頭金の重要性は今更言うまでもありませんが、一般的に住宅を購入する場合は頭金の2割以上は必要と言われています。しかし、物件を購入する方の中には市場が超低金利であることを理由に物件を購入してしまったり、資金が頭金の2割にも達していないにも関わらず、業者の進めるままに住宅ローンを組んでしまったいう人もいるようです。
確かに、市場が超低金利であるなら、そういった機会は見逃せませんが、やはり、昔から言われているように、資金はあればあるほど良いに決まっています。実際にそれは当たっていて、頭金なしで、物件価額100%の借入れをすると、様々なマイナス点が浮かび上がります。
まず、「フラット35」の利用が難しくなります。フラット35と言えば、民間ローンでありながら住宅金融支援機構と、民間の金融機関が提携して販売している長期固定型のローン商品です。長期間返済額が毎月一定、安心して返済できる上に、借入れの審査も緩く、民間で断られたという方にも窓口を広げています。まさに公的要素が強い民間ローンと言えるでしょう。
しかし、フラット35では、契約者の審査が緩い分、建物の技術審査は厳しく、細かく条件があります。条件の中には、「100万円以上8,000万円以下で、建設費または購入価額の9割以内(1万円単位)」という項目もあり、現状では、物件価額100%の物件はフラット35での借入れは難しいと言えます。
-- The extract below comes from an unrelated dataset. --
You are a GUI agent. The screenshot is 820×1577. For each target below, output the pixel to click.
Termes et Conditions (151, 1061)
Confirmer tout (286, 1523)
提携金融機関によっては可能になるかもしれませんが、いずれにしても難しいと言えるでしょう。
その為、物件価額100%である方達は、必然的に、短期の固定金利選択型や、変動金利など、審査がより緩いく、リスクが高いものを選ばざる得なくなるわけです。つまり、初期資金が乏しいと、選べる金利タイプが少なく、それだけ大きなリスクを背負わなければなりません。
例えば、それでも無理をして、頭金なしで物件を購入したとします。そして、数年後に支払いが困難になり、購入した物件を売り出してしまいます。しかし、その時、購入した物件の評価額がローン残高を下回っている場合は「担保割れ」となり、売りたいのに売れない、借換えをしたいのに借換えできない状態になってしまうのです。
しかし、それも資金をある程度貯めておけば、物件を売却する時にも担保割れになる可能性が少なくなり、それだけリスクも減るというわけです。
ローン商品の中には、担保評価額の200〜300%まで融資可能という商品もありますが、あまり無理をして利用すると、最悪の場合、自宅を失うばかりか、大きな負債を背負うことになりますので、借入れの前に充分なシミュレーションは必要でしょう。
また、諸費用についても考えておかなければなりません。諸費用とは契約時に支払うもので、この部分は貯めておいた資金で支払わなければなりません。諸費用さえも貯まっていないのであれば、ますます今後の返済が危険だと言えます。こうしたことを踏まえると、いつの時代においても、頭金は十分にあったほうが良いことが言えるはずです。
*頭金とは、物件価額の内、現金で売り手側に支払うお金のことを言います。